The Proof (1988, The Notebook Trilogy#2), by Ágota Kristóf, translated by David Watson

The Notebook TrilogyThe Proof is second in Ágota Kristóf ‘s The Notebook Trilogy, and it’s written in the same chilling unemotional prose.  It follows on from The Notebook (see my review) which introduced the story of twins Lucas and Claus and their emotionally deprived childhood and subsequent development into amoral adolescence.  The banality of the evil they do in the service of a warped logic all their own is all recorded in a notebook kept safe from prying eyes.

WARNING: SPOILERS (if you haven’t already read The Notebook)

The war is over and the oppressive authoritarianism of new rulers takes over as Lucas negotiates adolescence and early adulthood – without his brother who has escaped over the border in the shocking circumstances at the end of The Notebook.  The disappearance of Claus means that Lucas must learn to live without his other half.  The two were inseparable; they were two halves of a whole and they acted together in unison or in complementary ways.  Their identities were fused in one, and each one knows what the other is thinking.

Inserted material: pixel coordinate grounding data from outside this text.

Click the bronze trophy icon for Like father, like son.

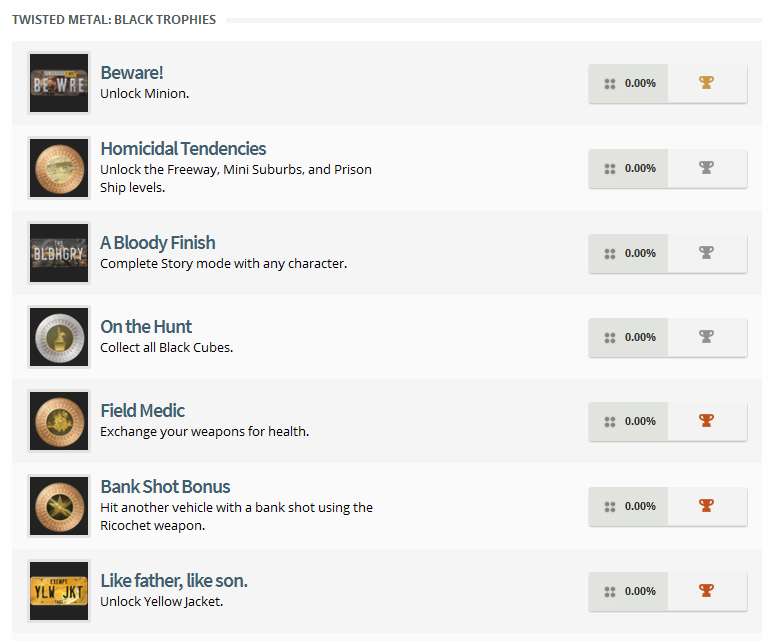pos(707,591)
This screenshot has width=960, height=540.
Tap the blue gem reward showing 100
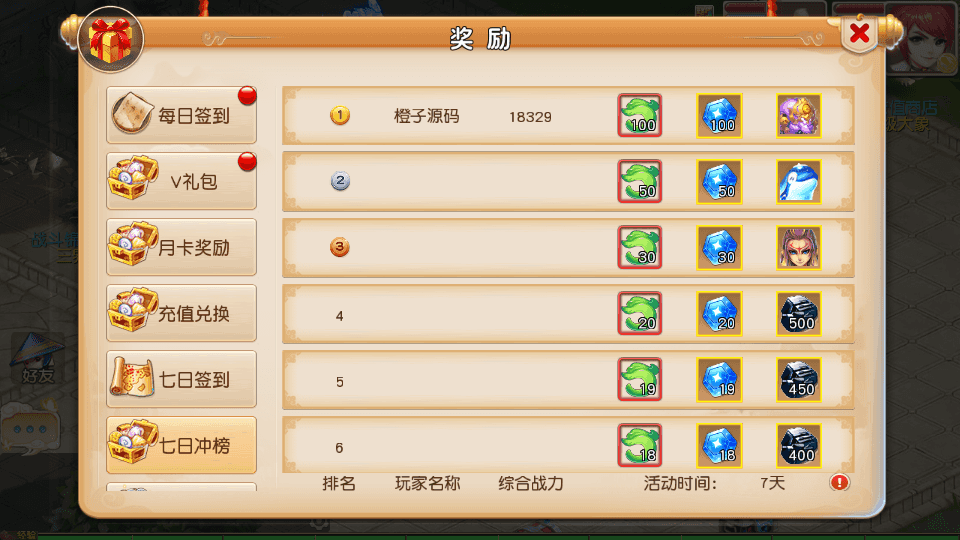click(x=719, y=115)
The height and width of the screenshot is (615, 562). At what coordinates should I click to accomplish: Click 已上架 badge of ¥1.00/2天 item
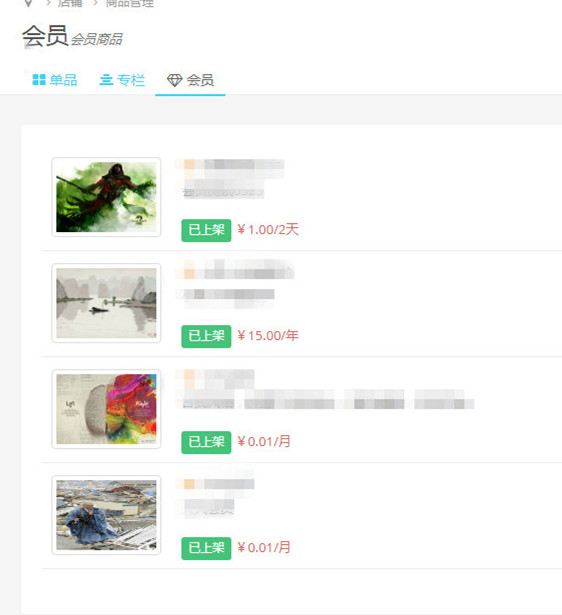pyautogui.click(x=206, y=230)
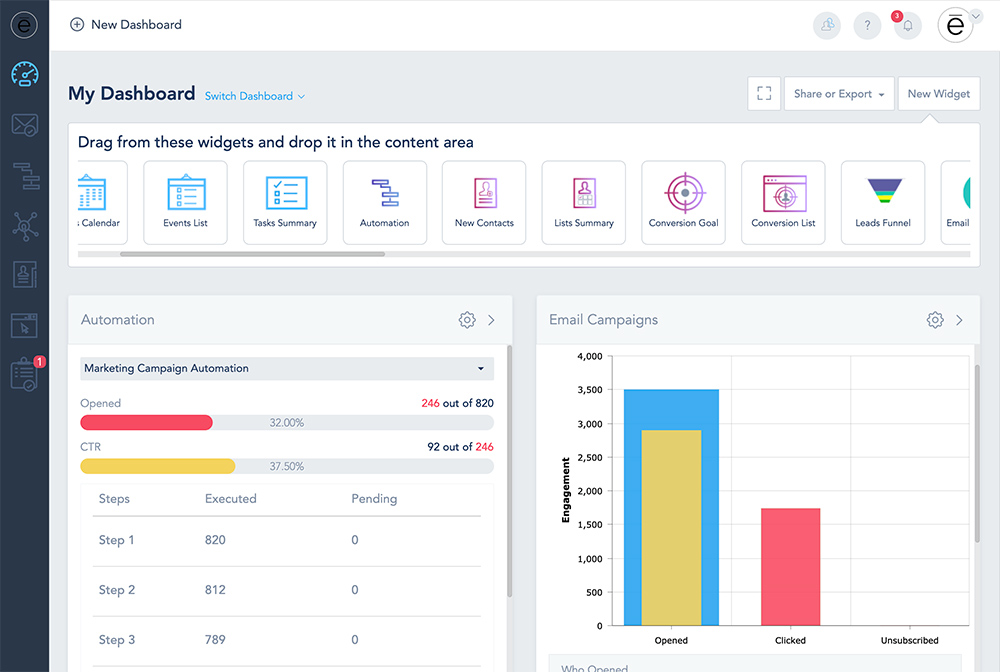Expand the profile avatar chevron menu

[976, 17]
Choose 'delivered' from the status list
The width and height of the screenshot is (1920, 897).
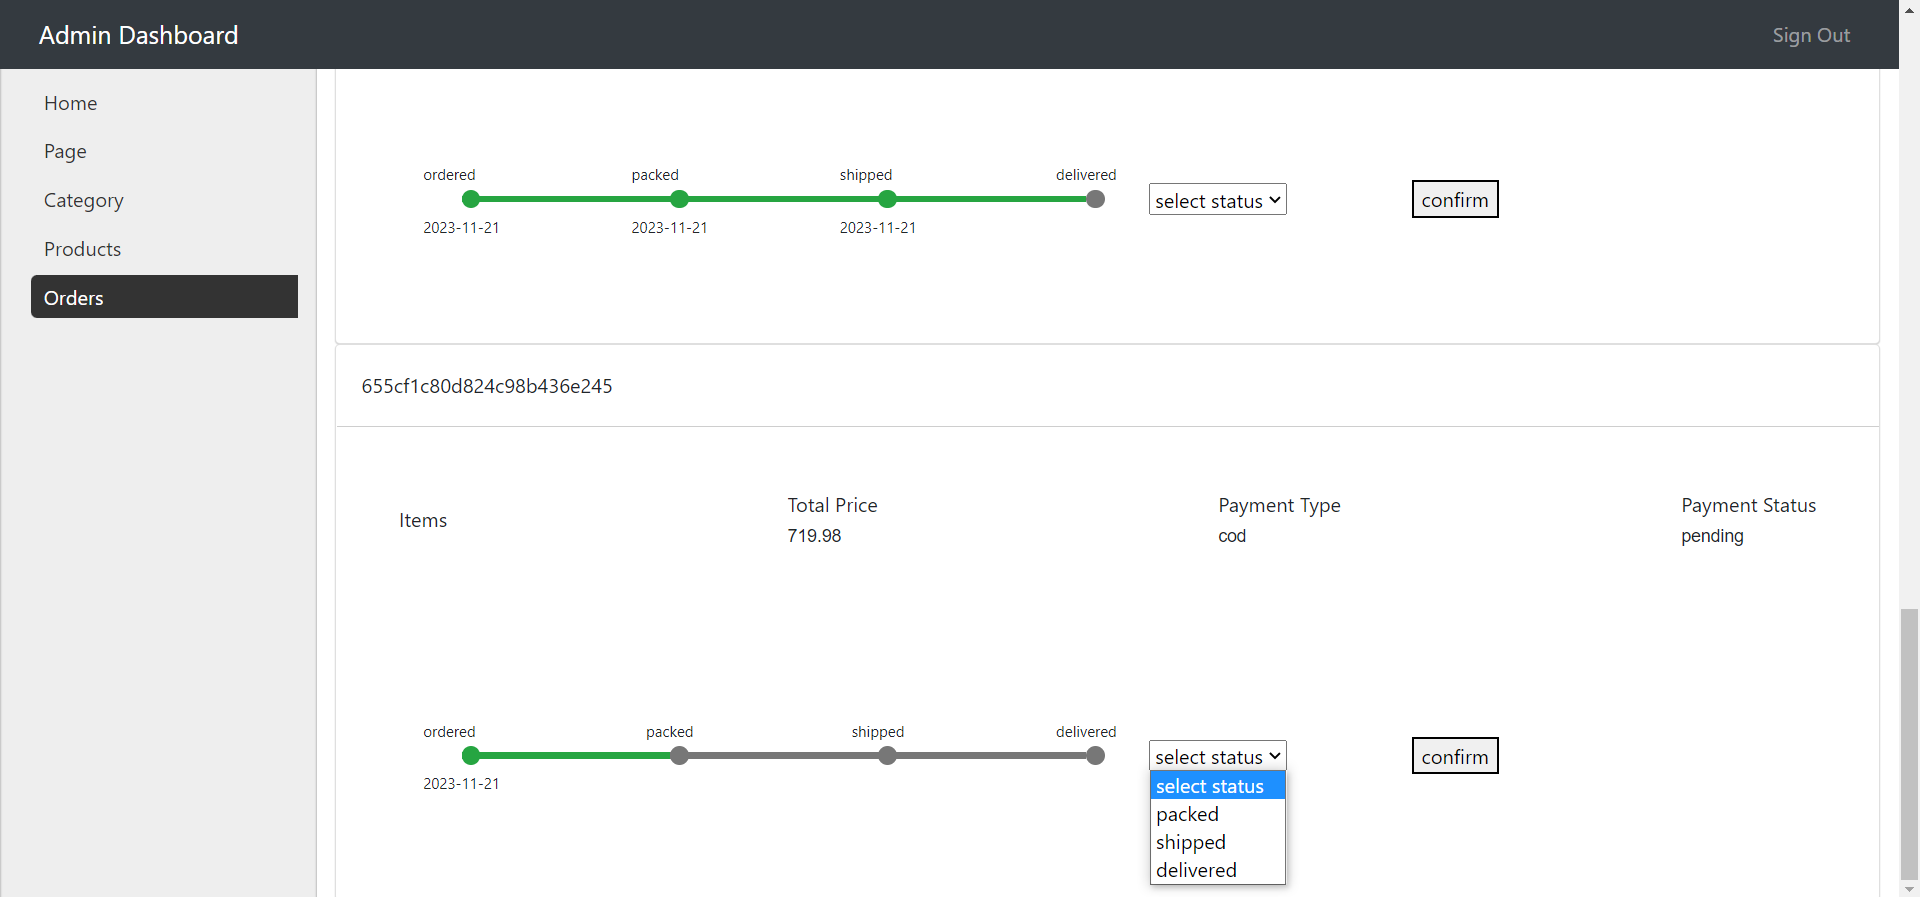(x=1196, y=870)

Lucas sits down on the bench in the garden and rests his head against the white wall of the house.  The sun blinds him.  He shuts his eyes.

‘What do I do now?’

‘Same as before  Keep getting up in the morning, going to bed at night, doing what has to be done in order to live.’

‘It will be a long time.’

‘Perhaps a whole lifetime.’

It takes a moment or two for it to register that this exchange takes place when Lucas is entirely alone and that this is a conversation with his invisible brother. The next paragraph confirms that his entire family is entirely gone – and all of them in circumstances that are chilling.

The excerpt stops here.